Last week, Romanian law enforcement executed 117 searches targeting more than 100 individuals allegedly involved in the fraudulent scheme, which involved fake sales of merchandise through the Internet, according to the FBI.
According to U.S. court documents, in many of the cases conspirators located in Romania would post items for sale, such as cars, motorcycles, and boats, on Internet auction and online websites. They would instruct victims located in the United States and elsewhere who wanted to buy those items to wire transfer the purchase money to a fictitious name they claimed to be an employee of an escrow company.
Once the victim wired the funds, the co-conspirators in Romania would text information about the wire transfer to co-conspirators in the United States -- known as "arrows" -- to enable them to retrieve the wired funds, the FBI says. They would also provide the arrows with instructions as to where to send the funds after retrieval.
The arrows in the United States would go to money transmitter service counters, such as Western Union or MoneyGram International; provide false documents, including passports and driver's licenses in the name of the recipient of the wire transfer; and obtain the funds. They would subsequently wire the funds overseas, typically to individuals in Romania, minus a percentage kept for their commissions.
In some cases, co-conspirators in Romania also directed arrows to provide bank accounts in the United States where larger amounts of funds could be wired by victims of the fraud. The victims would not receive the items they believed they were purchasing.

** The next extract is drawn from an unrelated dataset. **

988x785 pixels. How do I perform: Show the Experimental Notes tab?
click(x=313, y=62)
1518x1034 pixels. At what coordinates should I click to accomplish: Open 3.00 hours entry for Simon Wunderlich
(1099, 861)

According to court documents, detectives observed two of the suspects enter a Walmart store, where they presented a MoneyGram voucher and false identifications to a store clerk. They received $2,890 through Western Union and Money Gram from a victim in another state who had wired the money in response to an Internet advertisement for merchandise, which the victim never received. The two suspects were later arrested, and a search of their room produced a large amount of U.S. currency, computers, printers, plastic for manufacturing false identifications, an exacto knife, multiple mobile phones, and false identifications.
The Internet fraud scheme has resulted in an estimated loss of more than $10 million from victims, including those in the United States, the FBI says. The full loss amount and identification of additional victims is ongoing.